Saturday, October 2, 2010

Banned Books Week: AARP edition.


People have called me an old soul. They've also called me a curmudgeon. Maybe this is why I somehow came across the AARP Bulletin--the monthly kinda-sorta magazine about hearing aids, Alzheimer's, and the costs of diabetes medical supplies. (Really. September's issue lives up to stereotypes that usually take generations to cultivate. When you read it, pretend Wilfred Brimley is narrating. It makes the experience all the more surreal.)

But old people read. That's why AARP offers a hat tip to banned books to commemorate Banned Books week. AARP just creates their own list based on...well, I don't know what statistics actually. They don't say. Maybe books banned at the assisted living community? Thelma's coffee clatch? The local doctor's office? The Sizzler?

Among their selection:

Books Banned for Being too Political:



2.) All Quiet on the Western Front by Erich Maria Remarque: Generally banned because it shows that war is bad. Which, clearly, is just too subversive. Whaddaya mean war is bad? War is fun! It's just like playing with water guns when you were a kid, except, you know, with bullets now!






4.) The Grapes of Wrath by John Steinbeck: Deemed as too political because it showed bigotry and poor people starving. Good thing it was banned, too. If there's anything America should avoid thinking about, it's how much we eat.




  
Books Banned for Being Too Sexual:



5.) Lady Chatterley's Lover by DH Lawrence: Really now, what did you think the book was going to be about with that title?

Hint: (((psssst))) There might be some neckin' in the book. ((wink-wink, nudge-nudge))

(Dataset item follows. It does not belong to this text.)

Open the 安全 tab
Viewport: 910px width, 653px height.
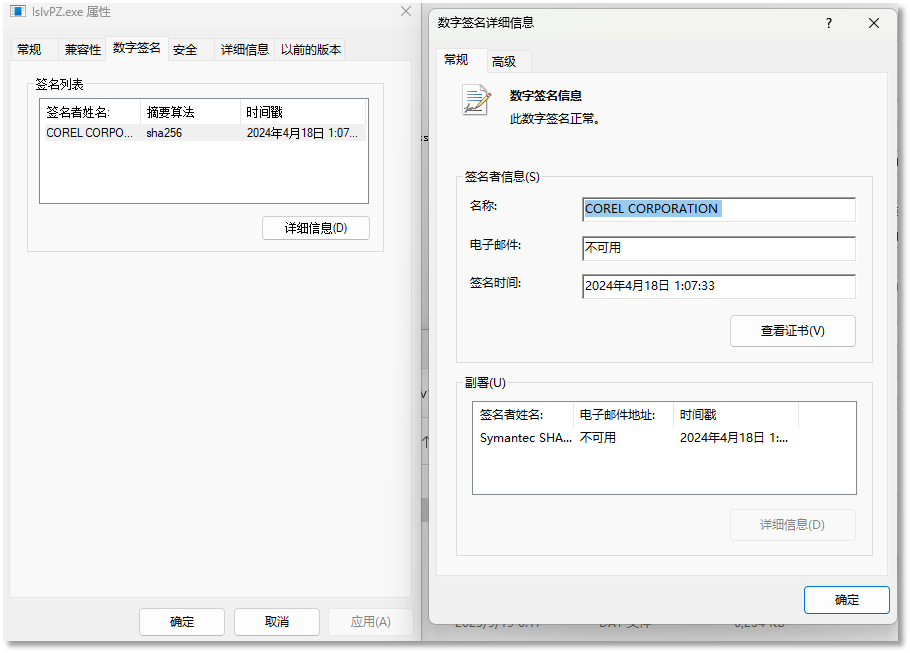click(186, 48)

11.) Jaws by Peter Benchley: Admittedly, sharks do have a lot of pent-up sexual aggression.







Books Banned for Being Too Irreligious:




1.) On the Origin of Species by Charles Darwin: Personally, I like to think I evolved from flying lemurs. Just throwing it out there.

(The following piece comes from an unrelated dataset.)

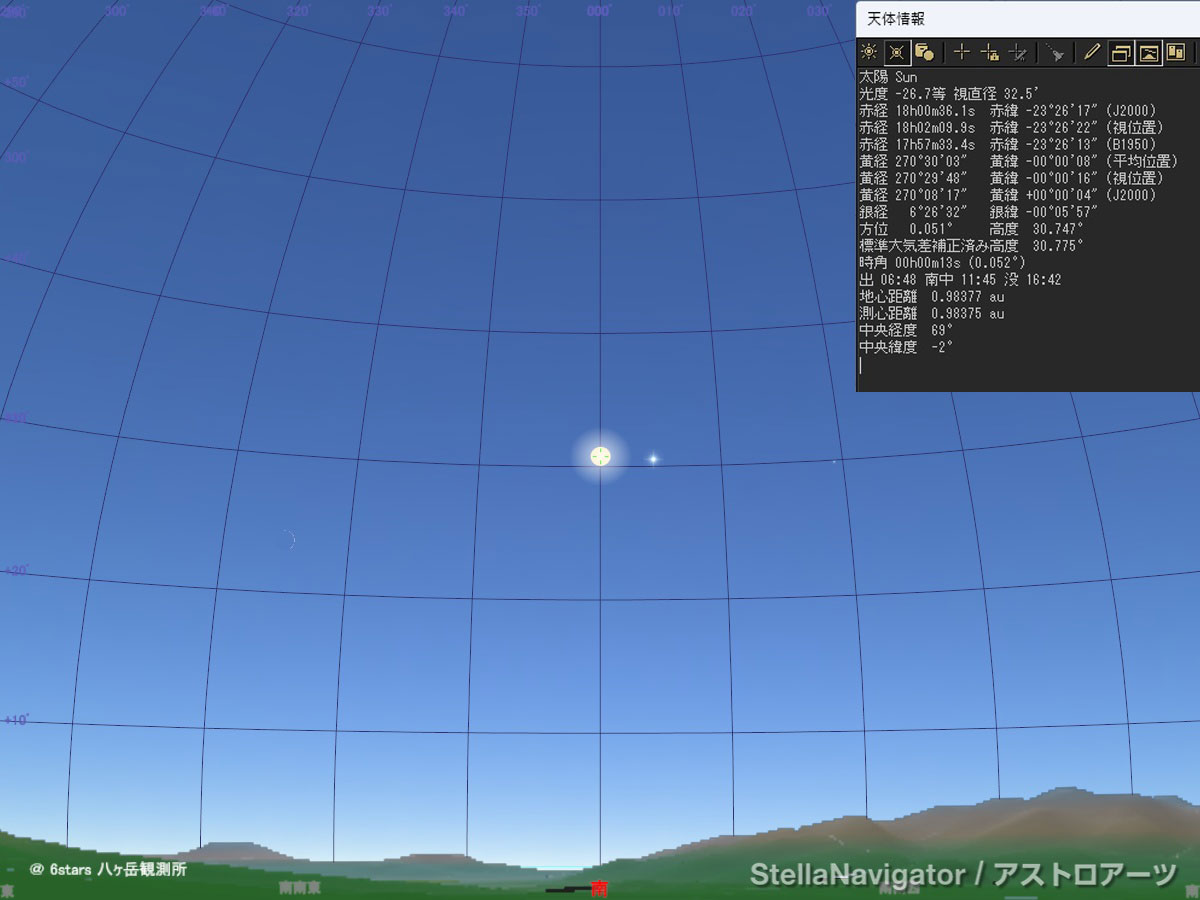Click the faint star far right of Sun
The width and height of the screenshot is (1200, 900).
[834, 462]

5.) The Harry Potter Series by JK Rowling: People need to think broad view here. It's all an allegory. Dumbledore? The pope. Ron? A priest. Harry? A priest with a really snazzy walking stick. Hermione? A nun. Voldemort? The seven deadly sins all wrapped into one.

((wipes hands clean)) Most religious book ever now?

Most religious book ever now.





1 comment:

  1. I couldn't believe that such a list even exists. This is the type of stuff that makes me question my membership in AARP. Please, get real!!! This is America, not WWII Germany!!!!!!!!!!!!!!!